§ Prompt 1
Lay out the rows between the lines holding "Given: Open ジャスパーゴールド horse page" and "click(x=204, y=207)", inclusive, as a JSON list of strings with one string per line and blank lines left out.

§ Excerpt
>> Start

# What prams/pushchairs do you all have?



## tinkerbelle93

Just wondering what strollers and prams you all use for your babas. 

My LO isn't even 6 months old yet and I'm already on pram number three! 

I started with a Silver cross 3d, loveddd it in the pram mode but Oliver grew out of it really fast and I hated the pushchair mode, so big and annoying and I hated that it didn't have a parent-facing mode when he was still tiny. Anyway it broke and wouldn't fold properly, so i bought a Silver Cross linear freeway (just because there happened to be one nearby really cheap on Ebay) which was okay, just big and heavy and annoying when in shops and using public transport. Me and my OH went to Kiddicare to have a look at other prams and I just fell in love with the babystyle oyster. We put Oliver in it and went round pushing him, it was just soo much lighter and easier to use then my silver crosses, so I went home and searched on ebay and gumtree and found one at a good price that I'm waiting for to arrive now :)

>> End

§ Prompt 2
Output the passage of the pram thread between "I started with" and "arrive now :)", inclusive, with no changes.

§ Records for this exercise
>> Start

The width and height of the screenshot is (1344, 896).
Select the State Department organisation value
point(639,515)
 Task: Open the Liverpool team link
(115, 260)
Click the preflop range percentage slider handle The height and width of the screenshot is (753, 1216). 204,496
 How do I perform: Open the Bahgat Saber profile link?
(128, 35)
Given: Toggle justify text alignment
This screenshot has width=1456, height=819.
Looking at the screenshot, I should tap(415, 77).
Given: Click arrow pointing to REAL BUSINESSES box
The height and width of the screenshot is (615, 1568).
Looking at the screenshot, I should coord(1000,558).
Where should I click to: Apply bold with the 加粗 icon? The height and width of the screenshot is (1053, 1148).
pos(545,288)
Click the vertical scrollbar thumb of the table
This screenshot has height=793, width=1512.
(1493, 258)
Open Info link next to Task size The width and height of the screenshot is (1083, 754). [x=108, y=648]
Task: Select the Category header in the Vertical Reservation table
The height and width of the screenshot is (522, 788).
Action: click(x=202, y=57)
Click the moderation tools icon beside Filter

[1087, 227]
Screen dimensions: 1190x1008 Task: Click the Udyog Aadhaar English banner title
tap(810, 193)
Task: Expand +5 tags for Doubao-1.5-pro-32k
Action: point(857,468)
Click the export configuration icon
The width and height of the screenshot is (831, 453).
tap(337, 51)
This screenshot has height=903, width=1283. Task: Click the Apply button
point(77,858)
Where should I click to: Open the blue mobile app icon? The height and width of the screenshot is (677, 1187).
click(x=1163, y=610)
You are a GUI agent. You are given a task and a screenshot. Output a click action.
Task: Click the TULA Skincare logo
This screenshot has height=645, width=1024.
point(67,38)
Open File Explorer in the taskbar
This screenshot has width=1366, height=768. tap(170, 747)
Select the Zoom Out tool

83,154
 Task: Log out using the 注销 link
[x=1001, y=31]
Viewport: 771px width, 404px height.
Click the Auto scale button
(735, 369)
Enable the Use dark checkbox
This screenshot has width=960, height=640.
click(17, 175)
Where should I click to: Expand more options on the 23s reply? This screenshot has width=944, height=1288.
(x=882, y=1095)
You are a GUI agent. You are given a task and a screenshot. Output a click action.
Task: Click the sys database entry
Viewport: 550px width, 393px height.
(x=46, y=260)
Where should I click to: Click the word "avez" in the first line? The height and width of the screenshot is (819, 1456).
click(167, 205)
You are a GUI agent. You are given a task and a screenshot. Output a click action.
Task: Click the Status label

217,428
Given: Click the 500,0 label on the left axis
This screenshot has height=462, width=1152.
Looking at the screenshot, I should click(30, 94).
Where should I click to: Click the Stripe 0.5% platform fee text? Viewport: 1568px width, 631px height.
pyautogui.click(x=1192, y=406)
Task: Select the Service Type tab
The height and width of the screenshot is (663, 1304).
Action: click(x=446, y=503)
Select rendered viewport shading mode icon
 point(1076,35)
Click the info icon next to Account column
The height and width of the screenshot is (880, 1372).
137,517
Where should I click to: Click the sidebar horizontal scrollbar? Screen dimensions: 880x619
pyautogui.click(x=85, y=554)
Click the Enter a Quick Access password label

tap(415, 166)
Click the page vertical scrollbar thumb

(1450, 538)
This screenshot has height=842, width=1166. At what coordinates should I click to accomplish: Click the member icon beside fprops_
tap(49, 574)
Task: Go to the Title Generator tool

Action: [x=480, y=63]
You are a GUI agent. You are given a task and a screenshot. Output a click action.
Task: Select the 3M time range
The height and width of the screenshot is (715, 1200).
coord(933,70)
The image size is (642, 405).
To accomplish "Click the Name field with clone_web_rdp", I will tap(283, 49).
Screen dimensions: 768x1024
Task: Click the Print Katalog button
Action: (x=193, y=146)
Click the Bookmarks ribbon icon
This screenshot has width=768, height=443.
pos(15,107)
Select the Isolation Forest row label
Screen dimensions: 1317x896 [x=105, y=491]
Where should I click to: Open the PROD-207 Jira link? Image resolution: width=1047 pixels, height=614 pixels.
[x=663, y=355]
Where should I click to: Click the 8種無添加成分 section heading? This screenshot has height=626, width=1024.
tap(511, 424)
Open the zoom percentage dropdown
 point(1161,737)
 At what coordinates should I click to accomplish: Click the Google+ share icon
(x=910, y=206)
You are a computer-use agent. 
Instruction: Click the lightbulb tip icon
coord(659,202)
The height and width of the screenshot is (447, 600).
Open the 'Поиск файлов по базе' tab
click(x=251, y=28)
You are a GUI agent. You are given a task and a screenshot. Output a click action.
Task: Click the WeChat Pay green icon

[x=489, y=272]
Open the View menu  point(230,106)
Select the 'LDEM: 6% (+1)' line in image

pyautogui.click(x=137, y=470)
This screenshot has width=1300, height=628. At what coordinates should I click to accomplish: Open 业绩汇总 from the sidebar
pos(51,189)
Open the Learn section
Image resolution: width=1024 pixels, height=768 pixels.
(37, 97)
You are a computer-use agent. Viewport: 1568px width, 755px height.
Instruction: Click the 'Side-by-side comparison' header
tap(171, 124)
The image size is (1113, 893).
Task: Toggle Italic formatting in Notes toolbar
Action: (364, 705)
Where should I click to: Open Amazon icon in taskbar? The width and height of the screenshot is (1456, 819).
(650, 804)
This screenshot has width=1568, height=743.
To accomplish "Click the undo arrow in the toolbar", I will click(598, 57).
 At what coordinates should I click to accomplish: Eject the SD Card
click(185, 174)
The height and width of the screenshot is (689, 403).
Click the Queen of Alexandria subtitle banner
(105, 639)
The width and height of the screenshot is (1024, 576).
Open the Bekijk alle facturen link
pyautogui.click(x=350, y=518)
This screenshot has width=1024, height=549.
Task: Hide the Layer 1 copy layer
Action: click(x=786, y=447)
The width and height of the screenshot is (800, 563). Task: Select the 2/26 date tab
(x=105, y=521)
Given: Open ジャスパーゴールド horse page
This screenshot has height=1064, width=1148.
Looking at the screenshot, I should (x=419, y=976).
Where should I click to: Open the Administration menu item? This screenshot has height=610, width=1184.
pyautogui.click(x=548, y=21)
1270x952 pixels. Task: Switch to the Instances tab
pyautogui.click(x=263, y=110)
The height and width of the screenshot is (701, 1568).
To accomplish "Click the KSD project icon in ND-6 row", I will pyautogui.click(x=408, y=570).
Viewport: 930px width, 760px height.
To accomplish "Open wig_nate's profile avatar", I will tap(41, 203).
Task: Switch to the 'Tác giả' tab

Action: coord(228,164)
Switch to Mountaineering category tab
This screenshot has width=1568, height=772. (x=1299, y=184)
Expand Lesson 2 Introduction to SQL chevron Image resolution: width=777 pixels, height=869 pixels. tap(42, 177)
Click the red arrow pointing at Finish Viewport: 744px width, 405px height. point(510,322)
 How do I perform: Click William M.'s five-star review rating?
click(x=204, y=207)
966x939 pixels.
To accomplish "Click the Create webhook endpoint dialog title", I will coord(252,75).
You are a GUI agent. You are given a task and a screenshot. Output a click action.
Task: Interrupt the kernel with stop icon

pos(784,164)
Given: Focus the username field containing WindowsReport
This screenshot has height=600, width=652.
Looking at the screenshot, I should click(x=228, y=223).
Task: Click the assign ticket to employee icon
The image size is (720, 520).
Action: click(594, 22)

>> End

§ Full response 1
[
  "Given: Open ジャスパーゴールド horse page",
  "This screenshot has height=1064, width=1148.",
  "Looking at the screenshot, I should (x=419, y=976).",
  "Where should I click to: Open the Administration menu item? This screenshot has height=610, width=1184.",
  "pyautogui.click(x=548, y=21)",
  "1270x952 pixels. Task: Switch to the Instances tab",
  "pyautogui.click(x=263, y=110)",
  "The height and width of the screenshot is (701, 1568).",
  "To accomplish \"Click the KSD project icon in ND-6 row\", I will pyautogui.click(x=408, y=570).",
  "Viewport: 930px width, 760px height.",
  "To accomplish \"Open wig_nate's profile avatar\", I will tap(41, 203).",
  "Task: Switch to the 'Tác giả' tab",
  "Action: coord(228,164)",
  "Switch to Mountaineering category tab",
  "This screenshot has width=1568, height=772. (x=1299, y=184)",
  "Expand Lesson 2 Introduction to SQL chevron Image resolution: width=777 pixels, height=869 pixels. tap(42, 177)",
  "Click the red arrow pointing at Finish Viewport: 744px width, 405px height. point(510,322)",
  " How do I perform: Click William M.'s five-star review rating?",
  "click(x=204, y=207)"
]

§ Full response 2
I started with a Silver cross 3d, loveddd it in the pram mode but Oliver grew out of it really fast and I hated the pushchair mode, so big and annoying and I hated that it didn't have a parent-facing mode when he was still tiny. Anyway it broke and wouldn't fold properly, so i bought a Silver Cross linear freeway (just because there happened to be one nearby really cheap on Ebay) which was okay, just big and heavy and annoying when in shops and using public transport. Me and my OH went to Kiddicare to have a look at other prams and I just fell in love with the babystyle oyster. We put Oliver in it and went round pushing him, it was just soo much lighter and easier to use then my silver crosses, so I went home and searched on ebay and gumtree and found one at a good price that I'm waiting for to arrive now :)